Of all the lines below, output only those starting at the one with "[Search] (540, 176)" and ending at the one with "Sign up for free (144, 2507)", both ends included, exactly as written.

* **Information**:

☆ ☆ ☆

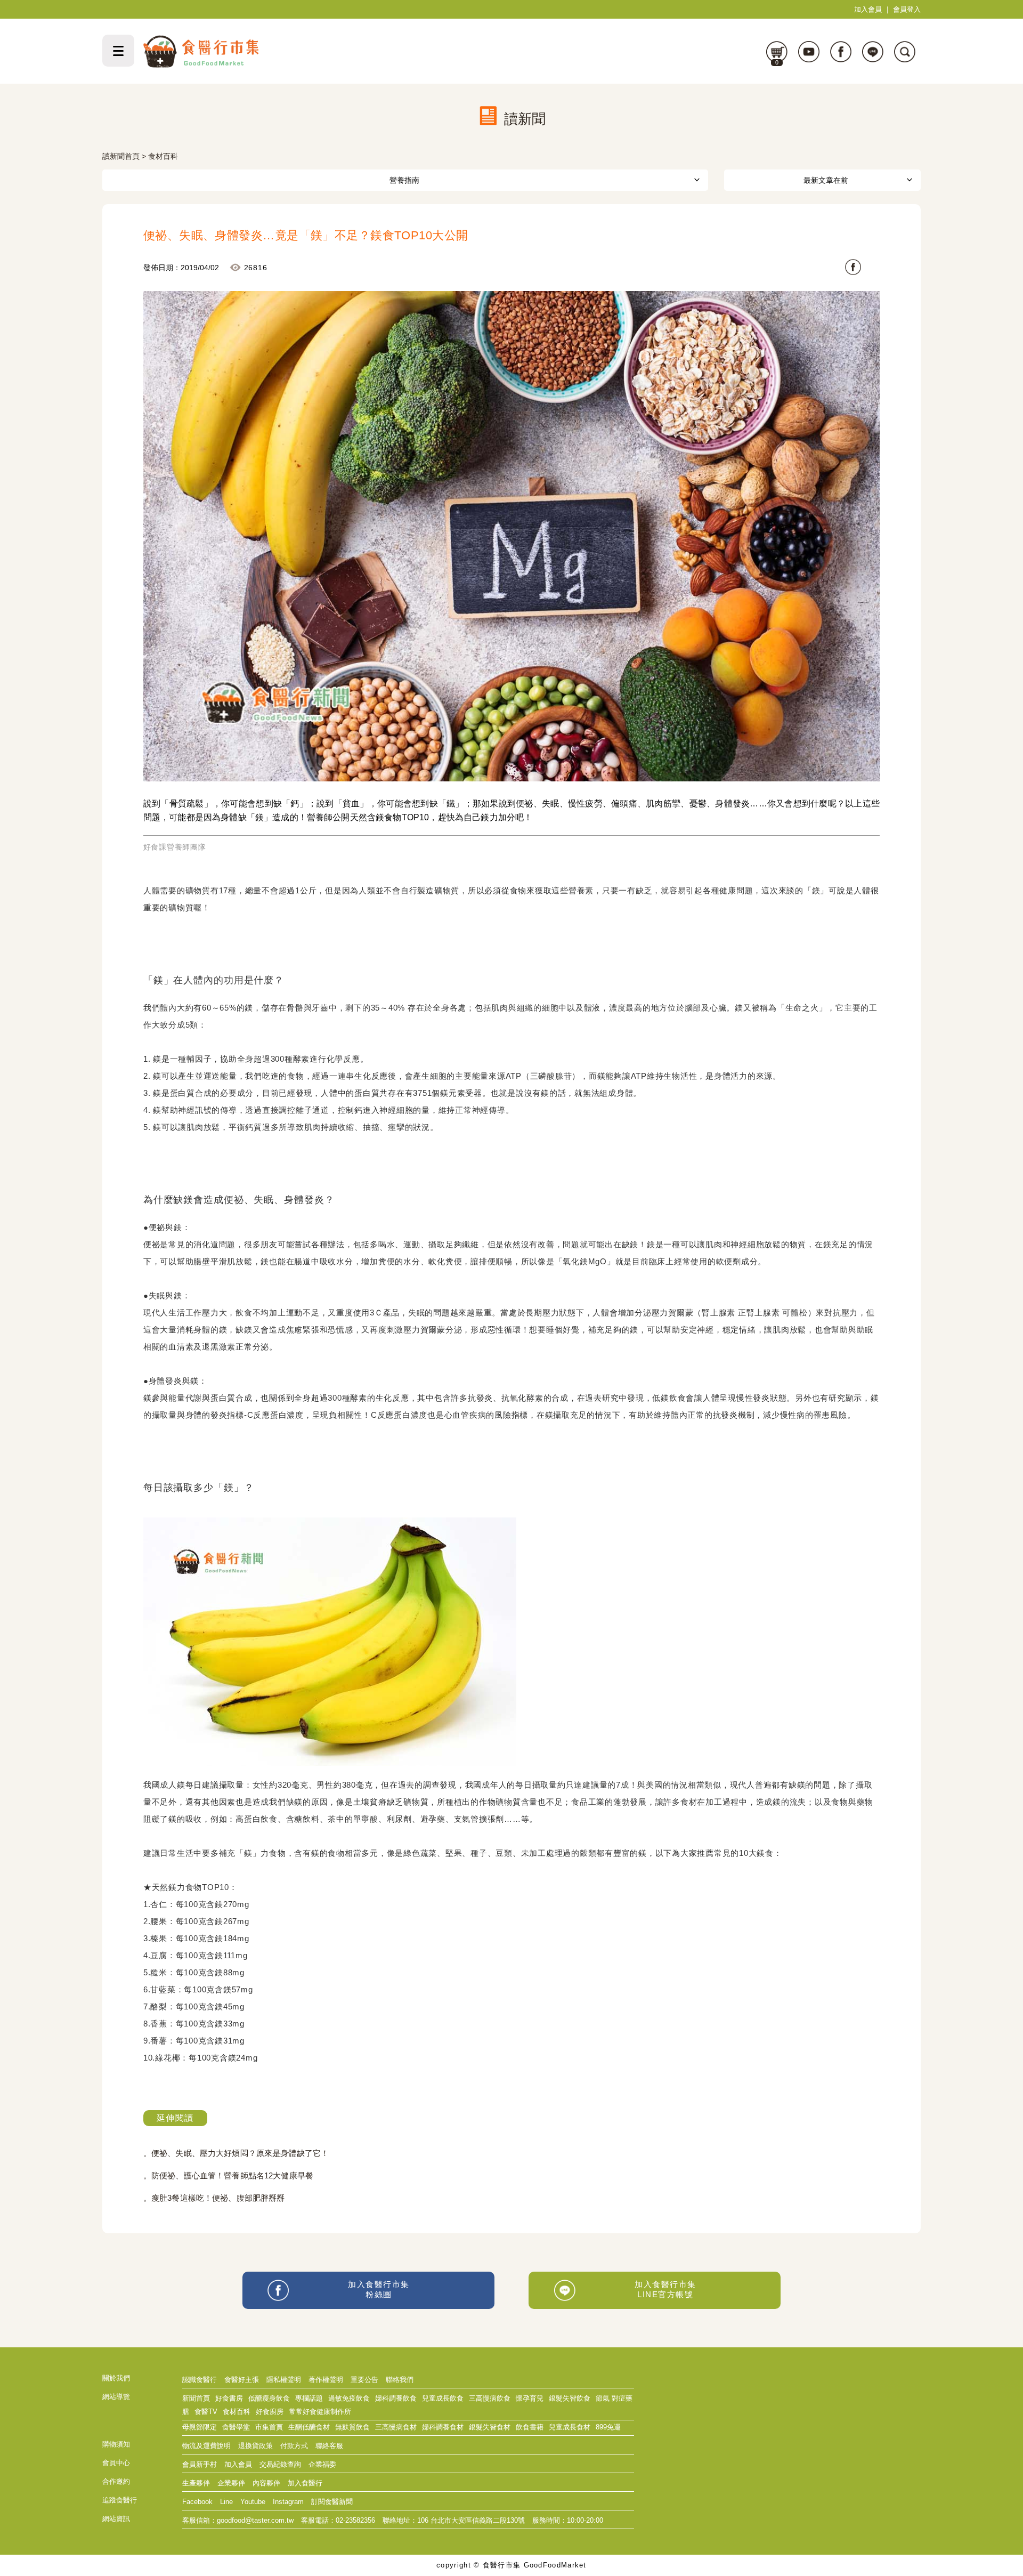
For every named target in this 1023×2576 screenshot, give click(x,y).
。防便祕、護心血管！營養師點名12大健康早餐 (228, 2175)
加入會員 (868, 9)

☆ ☆ ☆

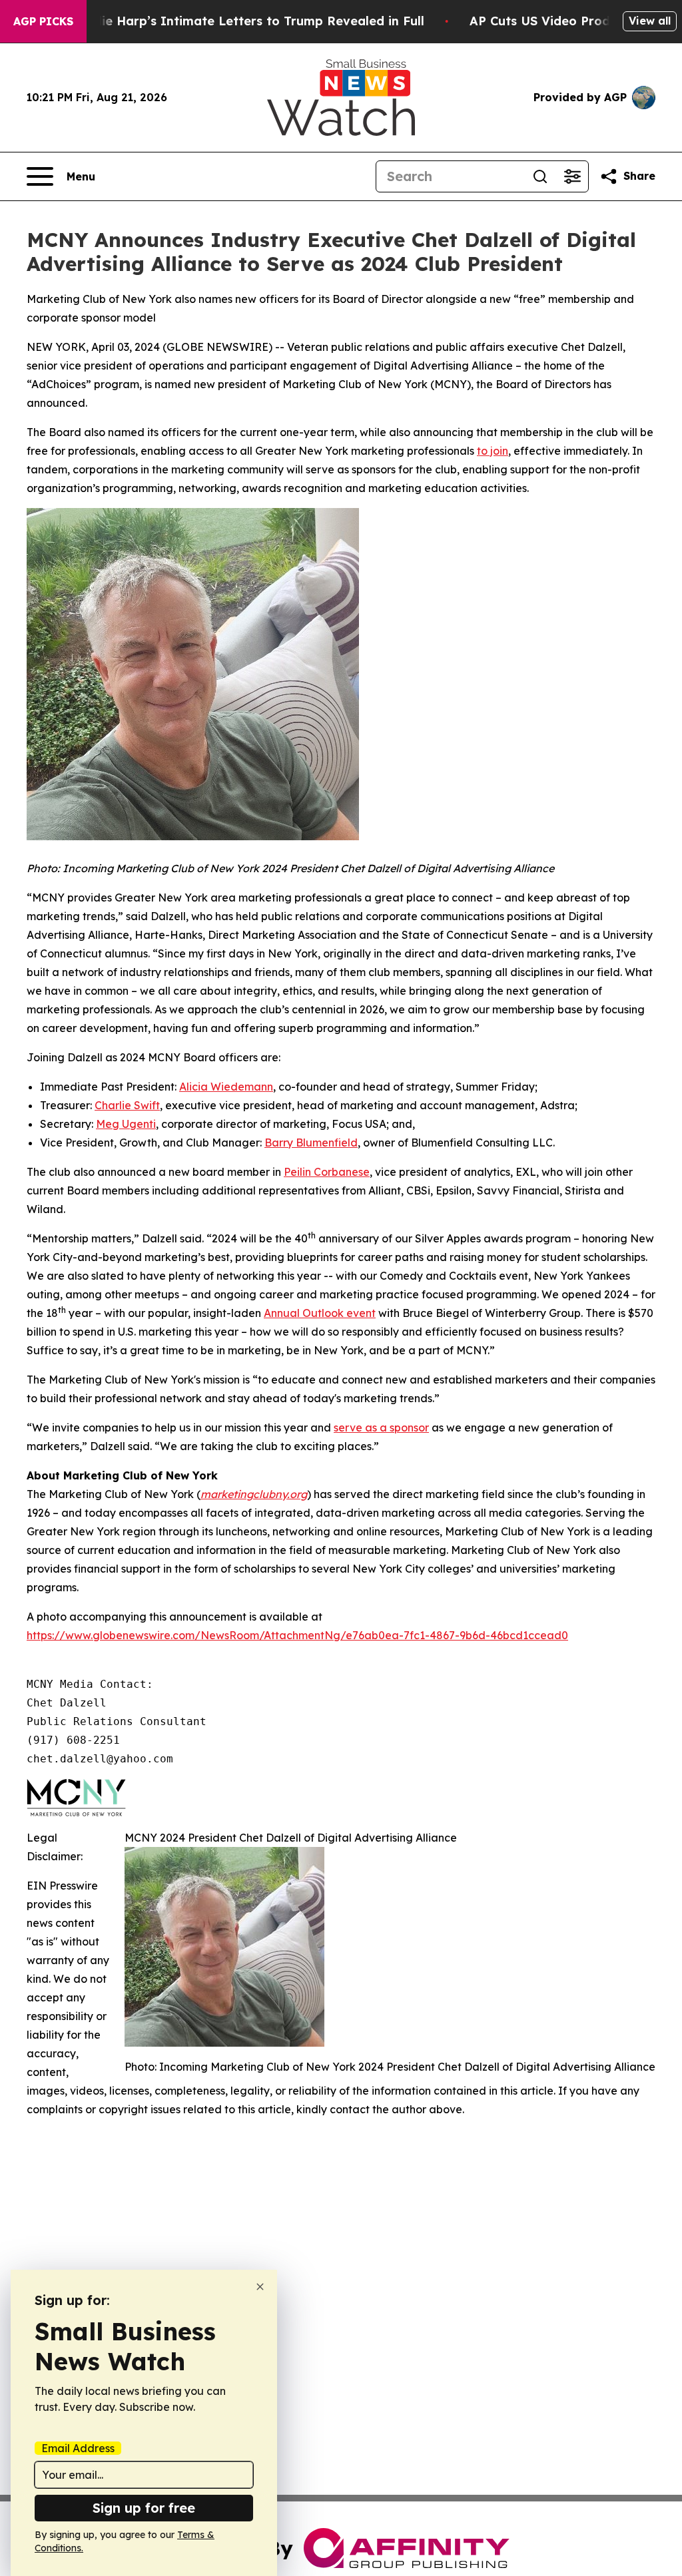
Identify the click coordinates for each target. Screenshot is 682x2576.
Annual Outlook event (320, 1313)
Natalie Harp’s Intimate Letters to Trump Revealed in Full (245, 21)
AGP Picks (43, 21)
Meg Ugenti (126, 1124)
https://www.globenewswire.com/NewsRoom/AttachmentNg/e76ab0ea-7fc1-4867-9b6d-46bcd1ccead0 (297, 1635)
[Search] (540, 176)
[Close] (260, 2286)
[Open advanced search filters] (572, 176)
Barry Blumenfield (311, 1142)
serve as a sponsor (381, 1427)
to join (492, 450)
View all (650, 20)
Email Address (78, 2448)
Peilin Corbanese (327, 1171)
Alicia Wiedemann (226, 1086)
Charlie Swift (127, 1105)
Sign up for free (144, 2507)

☆ ☆ ☆

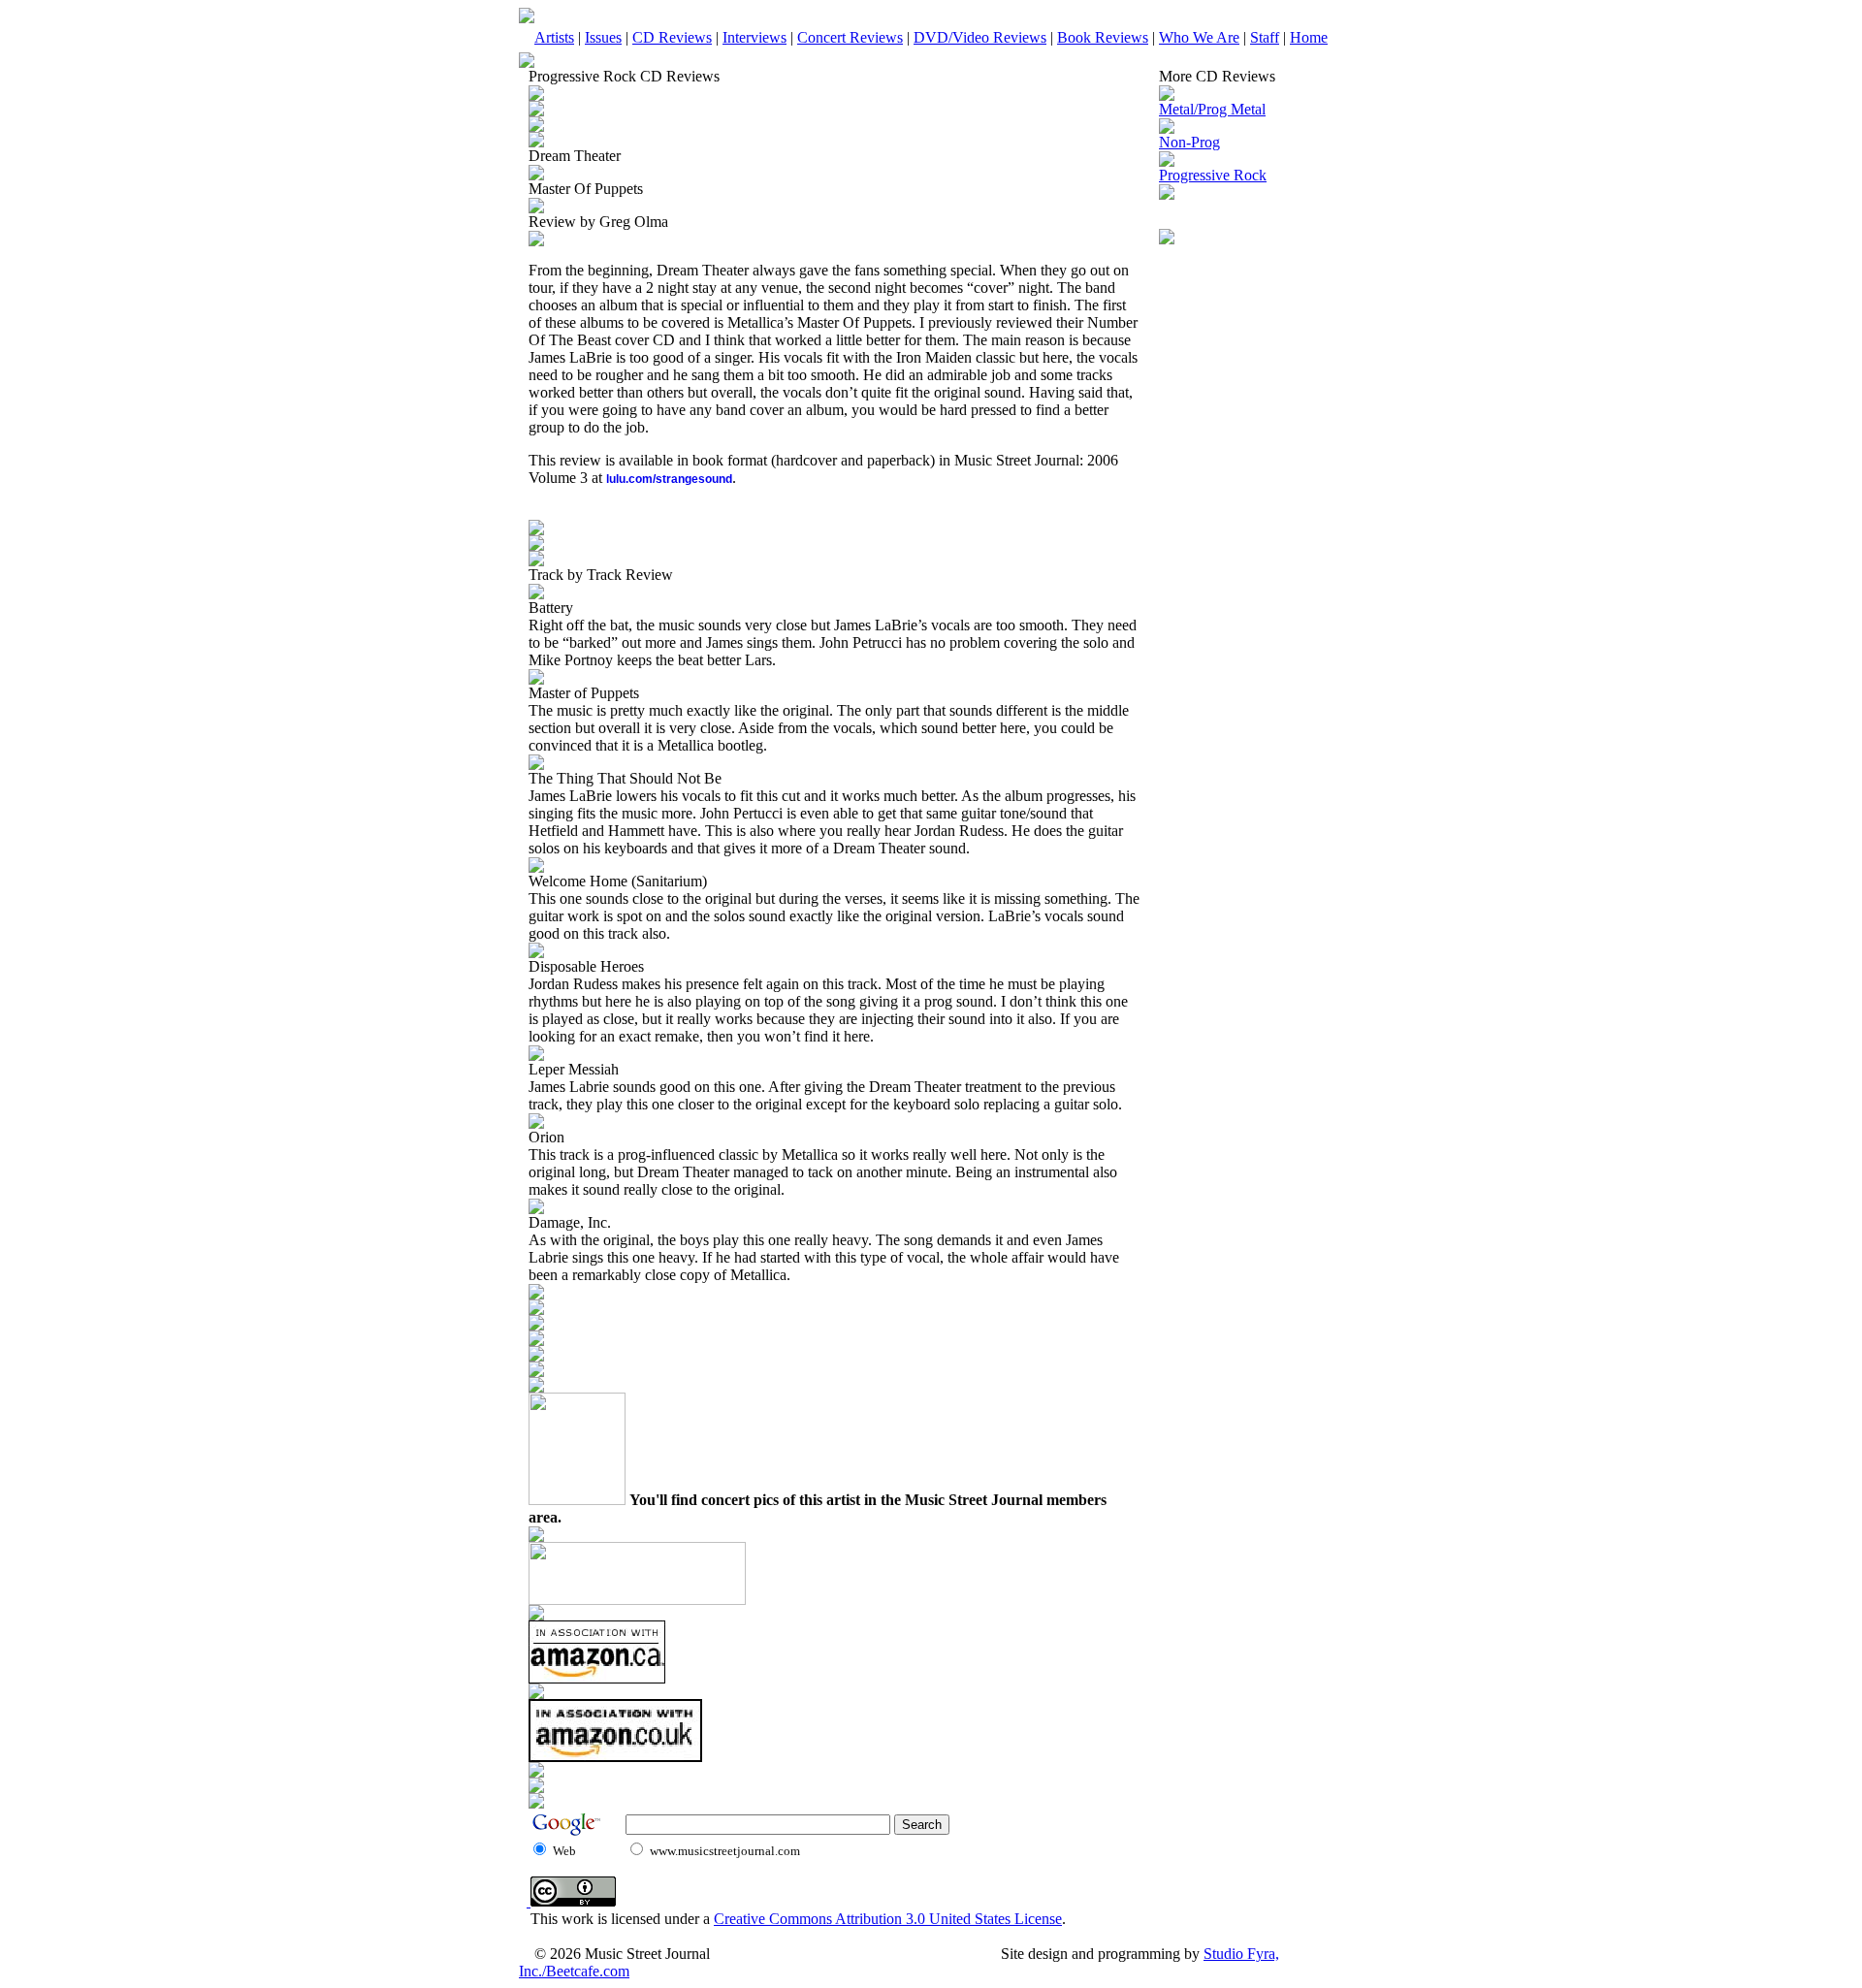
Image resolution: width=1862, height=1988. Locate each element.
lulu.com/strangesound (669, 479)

☆ ☆ ☆

* **Answer section**:
[Search] (540, 176)
[Close] (260, 2286)
[Open advanced search filters] (572, 176)
Barry Blumenfield (311, 1142)
serve as a sponsor (381, 1427)
to join (492, 450)
View all (650, 20)
Email Address (78, 2448)
Peilin Corbanese (327, 1171)
Alicia Wiedemann (226, 1086)
Charlie Swift (127, 1105)
Sign up for free (144, 2507)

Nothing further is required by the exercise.